提示文:
--------

暖かな静寂

雪の降る音を聞いたことがあるだろうか。
わたしはあの音がこの世でいちばん好きかもしれない。

わたしの生まれは雪国で、赤と白のしましまのスノーポールが道路脇に突き刺さってるようなところだった。
まだ真っ暗な朝方、静寂を突き破ってわたしの浅い眠りを妨げるのは、決まって除雪機の大きなタイヤに巻かれたチェーンの音だった。
今でこそ大した積雪にならなくなってしまったが、小学生の時はスキーウェアで通学し、雪を水分補給代わりに食べ、雪遊びをしながら帰宅するような子どもだった。

豪雪の田舎から引越して真っ先に驚いたのは、救急車の多さだった。数日に一度はサイレンを聞くような頻度で、当時は「そんなに事故に遭ったり病にかかる人がいるのか」と恐れ慄いたものである。

家の前は十トントラックが行き交い、家もガタガタと揺れるようで、私はこの騒がしさがとても苦手だった。
騒がしさにも次第に慣れ、様々な雑音や喧騒が身の回りに転がるのが当たり前になったある年に、珍しく大雪が降った。
家族は早朝の雪かきはもううんざりだという理由で、暖かな海風の当たる土地を探し選んで越したので、雪なんて久しぶりだねと口々に話した。

その日の深夜、私は珍しく夜更かしをしていた。
毛布にくるまりながらベッド横の出窓を開け、冬の匂いを肺いっぱいに吸い込んだ。
冷たさで鼻がツンとして、喉の奥が冷たさで灼けるのを感じて、少し咳き込む。それを何度か繰り返しながら大雪が積もっていくのを見ていた。

--------

一覧:

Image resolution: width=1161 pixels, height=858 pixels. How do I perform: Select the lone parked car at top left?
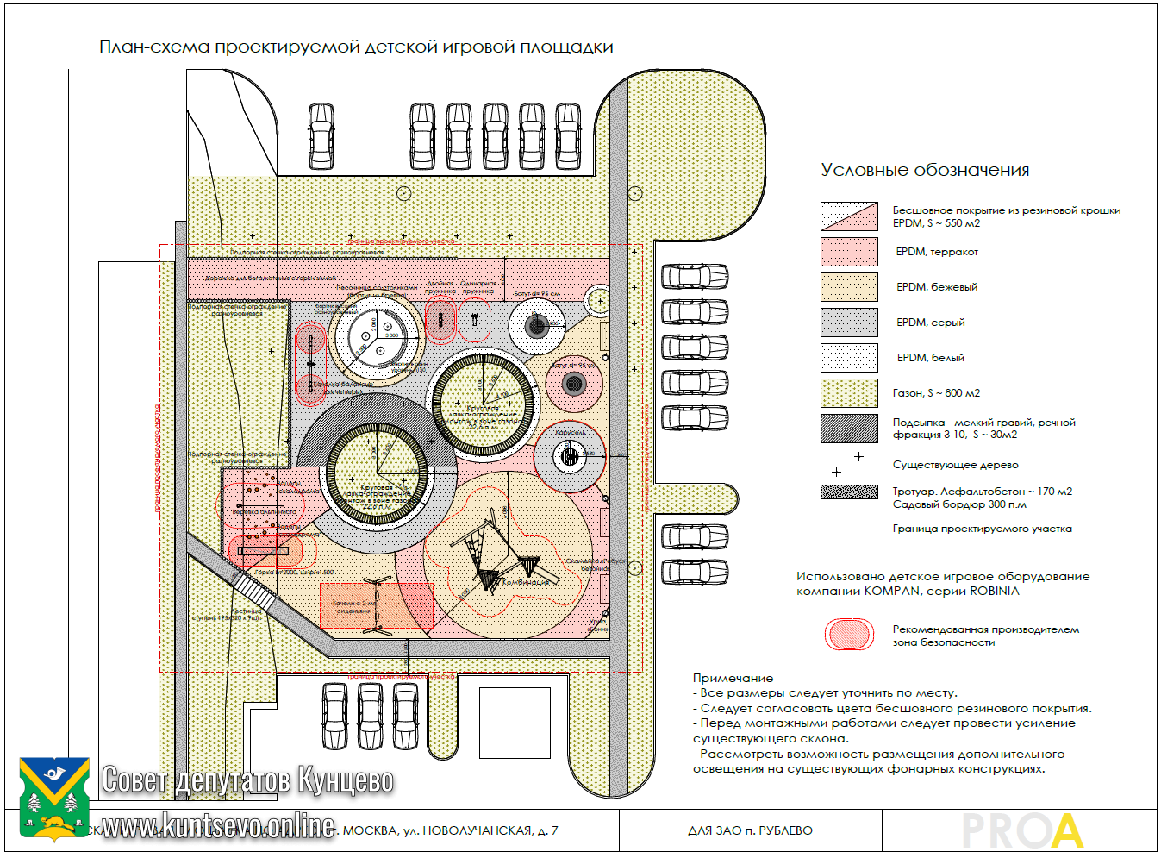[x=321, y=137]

--------

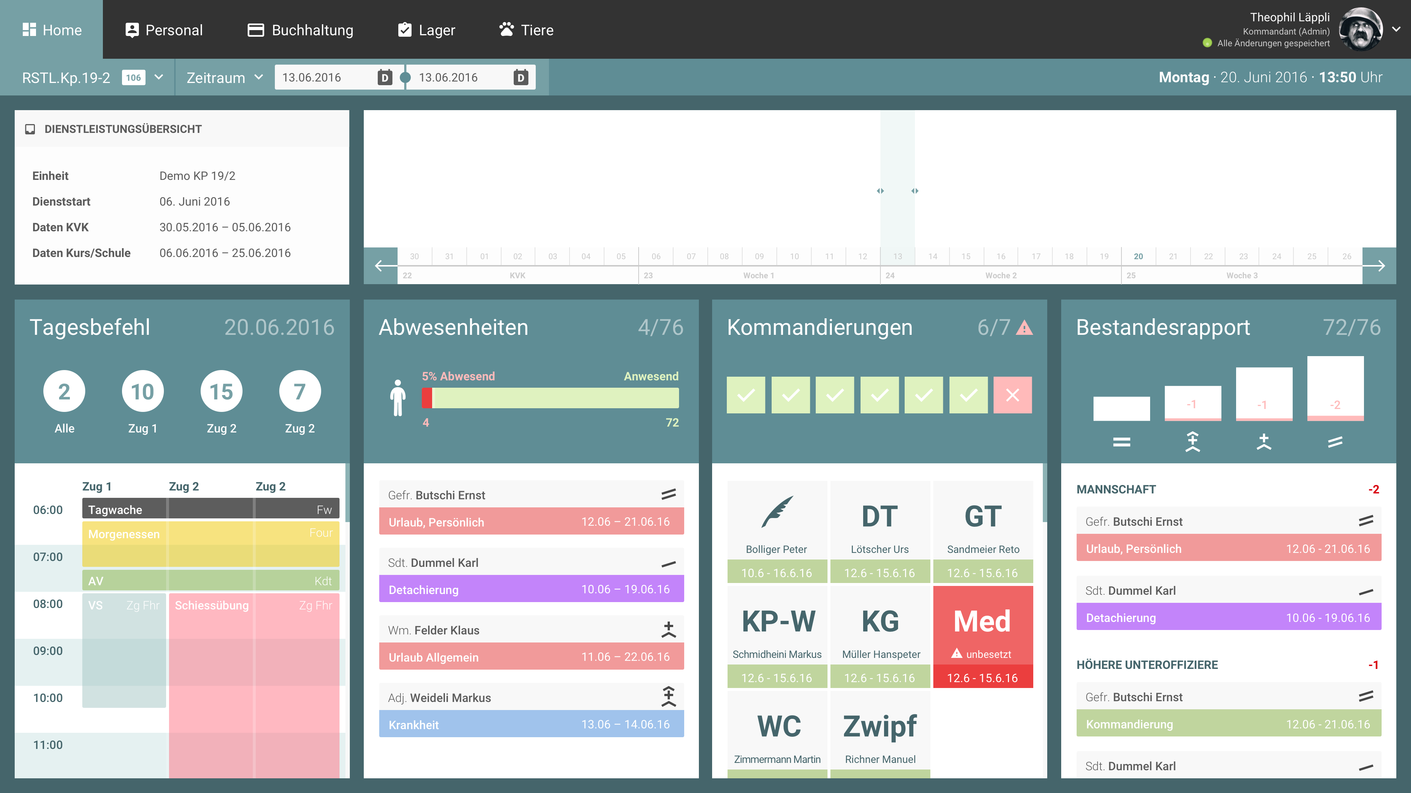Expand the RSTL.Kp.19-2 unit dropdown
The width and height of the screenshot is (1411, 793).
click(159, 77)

--------

取り組む課題:
a. 雪の思い出を語る提示文では、小学生のころの「わたし」はどんなことをしていたと書かれていますか。挙げられている行動をすべて答えてください。
b. 雪の思い出を語る提示文の続きを、最後の一文のあとから書いてください。

回答:
a.
- スキーウェアで通学した
- 雪を水分補給代わりに食べた
- 雪遊びをしながら帰宅した

b.
深夜で大雪ともなると、外に出る人間は極端に減る。その日は風もなく本当に静かな夜だった。

わたしは何年ぶりかに雪が降る音を聞いた。

正確には雪が積もる音なのだが、本当に微かで、本当に聴こえているのか怪しいほど小さな音。
しんしんと降る、という表現は誰が言い出したのか。わたしはその人を天才と讃えよう。
言葉に表すことすらも難しい雪の小さな囁きは、真冬の夜の寒さをも忘れさせるような静けさと暖かさを持っている。
雪と雲が音を吸い込むのか、世界はとにかく静かで、世界に誰もいないような錯覚をつれてくる。
上を見ればほんのりと赤い光を孕んだ雲がベッタリと空を塗りつぶしていて、夜なのにほんの少しだけ明るい。
雪が積もる音を聴いていると、途端に心地の良い微睡みが忍び寄ってくる。いくら毛布にくるまれていても、窓を開けていては寒くて眠れない。わたしは惜しい気持ちを抑え、窓を閉めて床に就いた。

次の日の朝、わたしは聞き覚えのある目覚ましで起こされた。トラックのタイヤに巻かれたチェーンの音だった。

あの夜から月日が経ち、わたしはさらなる都会で一人で暮らしている。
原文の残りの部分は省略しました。